AG Spalding, uno dei primi dirigenti del baseball e fondatore del primo impero di articoli sportivi del paese, disse un bel po’ di decenni fa che «una donna è libera di sventolare il fazzoletto e tifare per la squadra che vuole, ma né le nostre mogli, né le nostre sorelle, né le nostre figlie, né le nostre fidanzate possono giocare a baseball. Il baseball è troppo faticoso per il genere femminile».
Tra una riflessione e un’altra, è poi arrivato il momento per la scrittrice di andare battere [“che era la mia vera paura”], ma a questo punto Emanuela Folliero direbbe agli amici spettatori dei Bellissimi su Rete4 che non bisogna andare oltre per non rovinare il finale, né il racconto del pranzo, né la descrizione delle vite comuni o straordinarie delle altre 86 partecipanti. Un formidabile racconto di lanci e fuoricampo in presa diretta, di flashback e flash forward nelle vite di tutte, con lo sfondo di film e documentari che hanno nutrito l’immaginario collettivo, mentre “la maggior parte delle donne che provano il baseball – scrive Tiffany – non sono all’altezza come me, come Brett Baty e come la maggior parte degli uomini”.
| Ma la MLB investe sulle donne
Questo racconto se ne stava congelato da tre mesi nel freezer di Slalom, chissà per quanto ancora avrebbe chiesto di essere tradotto se non fosse sbucata la notizia che la Major League sta investendo sul progetto di una nuova lega di softball.

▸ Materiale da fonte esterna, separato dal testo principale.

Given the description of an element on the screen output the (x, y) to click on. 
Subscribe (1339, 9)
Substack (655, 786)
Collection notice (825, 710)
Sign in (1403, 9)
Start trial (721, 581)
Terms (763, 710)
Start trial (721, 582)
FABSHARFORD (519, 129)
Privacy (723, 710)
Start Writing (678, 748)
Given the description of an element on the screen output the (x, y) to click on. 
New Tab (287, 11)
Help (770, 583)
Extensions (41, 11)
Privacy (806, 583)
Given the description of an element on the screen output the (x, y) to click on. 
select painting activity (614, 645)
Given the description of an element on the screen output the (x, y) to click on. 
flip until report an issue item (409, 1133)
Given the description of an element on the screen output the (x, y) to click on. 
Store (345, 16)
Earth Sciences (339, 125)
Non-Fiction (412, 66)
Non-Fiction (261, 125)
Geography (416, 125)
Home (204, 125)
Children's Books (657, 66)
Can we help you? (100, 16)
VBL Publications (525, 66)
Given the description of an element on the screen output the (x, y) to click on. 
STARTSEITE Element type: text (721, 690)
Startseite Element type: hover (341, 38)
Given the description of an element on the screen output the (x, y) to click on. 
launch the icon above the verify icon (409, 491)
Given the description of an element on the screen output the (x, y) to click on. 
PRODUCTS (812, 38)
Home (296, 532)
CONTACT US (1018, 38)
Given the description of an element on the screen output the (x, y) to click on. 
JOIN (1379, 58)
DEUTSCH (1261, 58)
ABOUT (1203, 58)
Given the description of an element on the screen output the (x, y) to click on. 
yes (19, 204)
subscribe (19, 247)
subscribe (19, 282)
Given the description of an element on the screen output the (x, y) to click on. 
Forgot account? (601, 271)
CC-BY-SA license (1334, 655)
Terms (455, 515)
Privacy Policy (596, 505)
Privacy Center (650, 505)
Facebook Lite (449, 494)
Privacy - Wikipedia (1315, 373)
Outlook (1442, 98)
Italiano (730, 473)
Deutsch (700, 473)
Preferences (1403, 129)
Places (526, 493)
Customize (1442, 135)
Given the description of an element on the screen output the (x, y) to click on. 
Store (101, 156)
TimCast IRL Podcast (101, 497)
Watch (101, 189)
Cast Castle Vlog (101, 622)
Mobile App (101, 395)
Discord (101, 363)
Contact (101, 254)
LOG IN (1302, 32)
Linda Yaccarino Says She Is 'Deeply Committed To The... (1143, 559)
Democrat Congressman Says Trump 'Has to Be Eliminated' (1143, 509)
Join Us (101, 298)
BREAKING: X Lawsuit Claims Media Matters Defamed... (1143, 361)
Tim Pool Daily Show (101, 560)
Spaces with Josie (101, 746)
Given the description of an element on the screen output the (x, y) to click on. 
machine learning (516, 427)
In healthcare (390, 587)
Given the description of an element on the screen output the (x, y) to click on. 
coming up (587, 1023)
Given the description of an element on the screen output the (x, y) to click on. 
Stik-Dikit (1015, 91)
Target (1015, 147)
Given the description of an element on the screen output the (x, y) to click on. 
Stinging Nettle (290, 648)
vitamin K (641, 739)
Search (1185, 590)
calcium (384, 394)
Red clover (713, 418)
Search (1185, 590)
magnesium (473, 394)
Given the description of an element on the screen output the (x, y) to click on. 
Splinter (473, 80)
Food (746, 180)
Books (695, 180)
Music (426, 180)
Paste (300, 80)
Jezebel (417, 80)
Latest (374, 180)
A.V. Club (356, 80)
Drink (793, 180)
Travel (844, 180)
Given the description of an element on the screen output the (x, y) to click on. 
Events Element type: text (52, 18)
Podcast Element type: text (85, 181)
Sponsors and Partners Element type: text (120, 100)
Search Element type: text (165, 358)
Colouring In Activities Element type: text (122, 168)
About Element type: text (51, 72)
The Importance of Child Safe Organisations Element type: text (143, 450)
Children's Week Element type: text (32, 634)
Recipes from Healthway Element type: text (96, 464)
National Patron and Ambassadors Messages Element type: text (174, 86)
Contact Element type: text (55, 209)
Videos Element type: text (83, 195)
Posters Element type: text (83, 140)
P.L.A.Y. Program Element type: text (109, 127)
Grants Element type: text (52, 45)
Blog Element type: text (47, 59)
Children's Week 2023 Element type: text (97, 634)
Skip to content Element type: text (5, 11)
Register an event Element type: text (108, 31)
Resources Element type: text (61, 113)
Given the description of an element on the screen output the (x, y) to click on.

“L’esplosione di popolarità degli sport femminili negli Stati Uniti – ha scritto Lindsey Adler per il sito della NBC – ha portato la Major League a una conclusione ovvia: è giunto il momento di investire nel softball per raccogliere i frutti finanziari. A differenza di calcio, basket e hockey, il baseball non ha un bacino significativo fra le dilettanti negli Stati Uniti. Fin da piccole le ragazze vengono spinte fuori dal baseball e indirizzate al softball. Tutti gli investimenti fatti in campo femminile sono tradizionalmente orientati a costruire quel che viene definito “un legame emotivo”.
Ora invece accade che la MLB abbia investito circa il 20% delle quote nell’Athletes Unlimited Softball League (AUSL). L’importo non è pubblico, ma alcune fonti dicono che si aggira intorno alle otto cifre. “Non è una donazione filantropica a una lega professionistica emergente – si legge – ma è la MLB che vede salire alle stelle i ricavi degli altri campionati professionistici femminili e vuol cogliere l’occasione migliore per ottenere la sua parte. L’investimento della MLB nell’AUSL non è dovuto solo al fatto che si tratta della lega di softball professionistica più affermata negli Stati Uniti. È anche dovuto al fatto che l’AUSL è ora gestita da Kim Ng, dirigente di lunga data della MLB e commissioner della lega”.
L’AUSL ha quattro squadre, chiamate a viaggiare per tutto il paese nel 2025 prima di stabilirsi ciascuna nelle propria città di origine nel 2026. Le giocatrici saranno pagate tra i 45.000 e i 75.000 dollari a stagione, 24 partite all’anno: ESPN ne trasmetterà subito 33.